For the listing below, return the line containing "The width and height of the screenshot is (1024, 443).", the line containing "Viewport: 579px width, 604px height.", and all lines in between, exactly as written and nothing else.

--*--

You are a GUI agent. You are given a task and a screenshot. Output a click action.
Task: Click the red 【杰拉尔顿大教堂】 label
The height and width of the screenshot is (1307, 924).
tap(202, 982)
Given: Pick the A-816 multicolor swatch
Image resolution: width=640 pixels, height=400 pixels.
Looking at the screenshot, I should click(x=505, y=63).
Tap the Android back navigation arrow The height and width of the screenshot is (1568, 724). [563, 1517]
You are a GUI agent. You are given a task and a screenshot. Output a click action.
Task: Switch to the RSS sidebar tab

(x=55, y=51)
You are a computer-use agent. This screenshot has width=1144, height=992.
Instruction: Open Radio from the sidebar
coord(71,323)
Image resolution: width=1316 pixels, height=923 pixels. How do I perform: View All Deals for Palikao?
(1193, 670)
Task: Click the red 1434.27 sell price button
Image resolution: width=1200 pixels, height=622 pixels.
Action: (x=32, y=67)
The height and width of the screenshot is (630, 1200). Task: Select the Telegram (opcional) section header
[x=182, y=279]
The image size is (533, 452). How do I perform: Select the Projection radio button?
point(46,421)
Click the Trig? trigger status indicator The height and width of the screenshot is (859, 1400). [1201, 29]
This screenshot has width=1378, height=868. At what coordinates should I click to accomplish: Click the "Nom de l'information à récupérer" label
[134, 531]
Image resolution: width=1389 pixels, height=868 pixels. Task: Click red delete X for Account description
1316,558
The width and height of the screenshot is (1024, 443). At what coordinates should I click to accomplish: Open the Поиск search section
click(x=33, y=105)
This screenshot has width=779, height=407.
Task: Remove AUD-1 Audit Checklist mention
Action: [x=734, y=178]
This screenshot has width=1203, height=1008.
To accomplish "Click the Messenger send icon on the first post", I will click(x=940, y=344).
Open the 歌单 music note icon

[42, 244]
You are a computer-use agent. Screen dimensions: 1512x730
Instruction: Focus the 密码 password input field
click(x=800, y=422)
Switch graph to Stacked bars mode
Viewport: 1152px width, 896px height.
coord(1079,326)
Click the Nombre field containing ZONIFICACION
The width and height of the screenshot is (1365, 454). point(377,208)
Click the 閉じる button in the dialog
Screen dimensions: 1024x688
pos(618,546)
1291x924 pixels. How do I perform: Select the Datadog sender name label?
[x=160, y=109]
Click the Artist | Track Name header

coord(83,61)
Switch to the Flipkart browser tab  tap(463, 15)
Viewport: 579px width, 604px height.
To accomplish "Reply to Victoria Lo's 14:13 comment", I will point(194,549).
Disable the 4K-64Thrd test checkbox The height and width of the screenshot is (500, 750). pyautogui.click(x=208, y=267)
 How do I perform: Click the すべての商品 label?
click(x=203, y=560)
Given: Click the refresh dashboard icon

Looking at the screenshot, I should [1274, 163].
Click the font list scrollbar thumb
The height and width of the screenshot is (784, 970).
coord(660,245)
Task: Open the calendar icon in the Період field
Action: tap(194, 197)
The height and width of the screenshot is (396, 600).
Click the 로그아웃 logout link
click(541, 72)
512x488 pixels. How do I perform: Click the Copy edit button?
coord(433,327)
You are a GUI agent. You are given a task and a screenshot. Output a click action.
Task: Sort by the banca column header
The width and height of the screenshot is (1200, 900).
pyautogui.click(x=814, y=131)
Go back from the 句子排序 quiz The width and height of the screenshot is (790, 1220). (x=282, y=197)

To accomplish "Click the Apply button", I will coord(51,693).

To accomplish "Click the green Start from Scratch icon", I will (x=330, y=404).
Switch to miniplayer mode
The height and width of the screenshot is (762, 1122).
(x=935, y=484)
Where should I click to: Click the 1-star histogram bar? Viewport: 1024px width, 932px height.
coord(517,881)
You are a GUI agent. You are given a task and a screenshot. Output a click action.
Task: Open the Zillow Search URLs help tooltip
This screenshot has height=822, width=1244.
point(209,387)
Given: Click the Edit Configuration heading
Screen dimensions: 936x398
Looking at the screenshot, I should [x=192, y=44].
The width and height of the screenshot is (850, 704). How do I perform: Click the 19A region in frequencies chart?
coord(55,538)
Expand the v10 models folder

--*--

RESULT OF THE TASK:
The width and height of the screenshot is (1024, 443). At what coordinates should I click to accomplish: Open the Поиск search section
click(x=33, y=105)
This screenshot has width=779, height=407.
Task: Remove AUD-1 Audit Checklist mention
Action: [x=734, y=178]
This screenshot has width=1203, height=1008.
To accomplish "Click the Messenger send icon on the first post", I will click(x=940, y=344).
Open the 歌单 music note icon

[42, 244]
You are a computer-use agent. Screen dimensions: 1512x730
Instruction: Focus the 密码 password input field
click(x=800, y=422)
Switch graph to Stacked bars mode
Viewport: 1152px width, 896px height.
coord(1079,326)
Click the Nombre field containing ZONIFICACION
The width and height of the screenshot is (1365, 454). point(377,208)
Click the 閉じる button in the dialog
Screen dimensions: 1024x688
pos(618,546)
1291x924 pixels. How do I perform: Select the Datadog sender name label?
[x=160, y=109]
Click the Artist | Track Name header

coord(83,61)
Switch to the Flipkart browser tab  tap(463, 15)
Viewport: 579px width, 604px height.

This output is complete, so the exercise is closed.